浸透圧・粘度・リンパ節サイズから最適なリンパ行性薬物送達法(LDDS)を予測 ―AI×数理モデルで治療戦略に沿ったリンパ節治療をー

2026-05-29 東北大学

図1．LDDSの4パターン分類とリンパ節サイズに応じた薬剤貯留・送達予測マップ

＜関連情報＞

• https://www.tohoku.ac.jp/japanese/2026/05/press20260529-01-LDDS.html
• https://www.sciencedirect.com/science/article/pii/S016836592600413X

浸透圧、粘度、リンパ節サイズを用いたリンパ系薬物送達システムのモデル誘導設計 Model-guided design of lymphatic drug delivery systems using osmotic pressure, viscosity and lymph node size

Reito Miyazaki, Ariunbuyan Sukhbaatar, Shiro Mori, Takahiro Kusaka, Katsunori Katagiri, Kiyoto Shiga, Tetsuya Kodama
Journal of Controlled Release  Available online: 12 May 2026
DOI:https://doi.org/10.1016/j.jconrel.2026.115010

Highlights

• A quantitative framework that links osmotic pressure, viscosity, and lymph node size in lymphatic drug delivery system.
• Deep-learning surrogate modeling predicts entire intranodal concentration-time profiles.
• Downstream lymphatic transport exhibits two discrete, classifiable Tmax regimes.
• An LDDS strategy map enables inverse formulation design for N0 lymph nodes.
• Early human lymphatic transport dynamics are consistent with model prediction.

Abstract

Metastatic lymph nodes (LNs) represent a major barrier to effective drug delivery in cancer therapy. To address this challenge, a lymphatic drug delivery system (LDDS) enabling direct intranodal administration has been developed. In LDDS, drug transport and retention are governed by formulation osmotic pressure and viscosity; however, optimization strategies according to LN size and therapeutic objectives remain unclear.

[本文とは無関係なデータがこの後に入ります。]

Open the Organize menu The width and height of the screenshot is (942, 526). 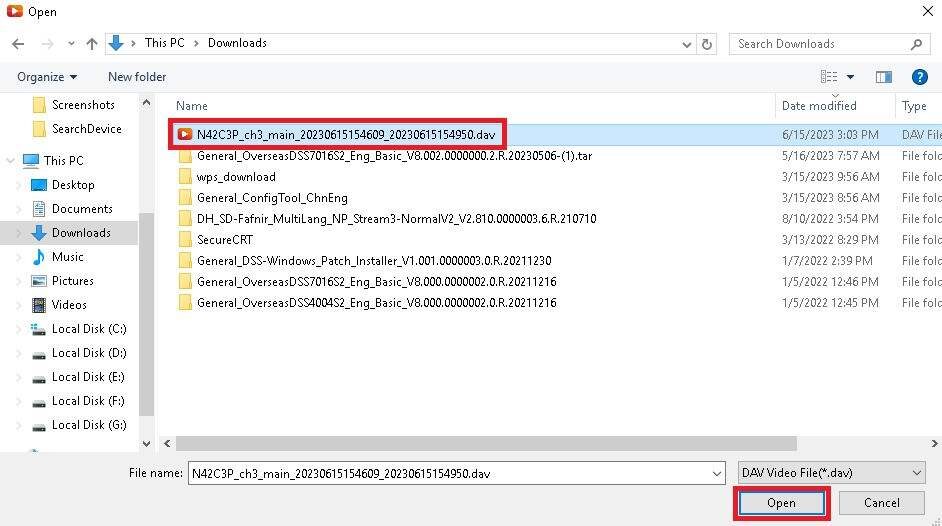tap(47, 77)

Here, we established a quantitative framework that integrates mathematical modeling with machine and deep learning to describe and predict intranodal drug kinetics as a function of osmotic pressure, viscosity and Maximum cross-sectional area of LN (MALN). Using a unique mouse model possessing human-sized LNs, we first constructed a parametric model that accurately reproduced fluorescence intensity profiles in LNs. The model captured key kinetic features and is enabled to apply time-series datasets. A multilayer perceptron–based surrogate model was then trained to predict C(t) profiles and pharmacokinetic parameters across the entire π–μ–MALN space. In parallel, downstream LN transport exhibited two distinct Tmax phenotypes, which were successfully classified using machine learning to evaluate network-level delivery efficiency.

Importantly, comparison with clinical LDDS data demonstrated that the model also describes early drug kinetics in human LNs. Because this framework relies only on clinically accessible LN size information, it enables inverse design of osmotic pressure and viscosity tailored to LN size and desired delivery outcomes. This study provides a mechanistically grounded and translatable strategy for rational LDDS formulation design to support controlled lymphatic drug delivery in future clinical applications.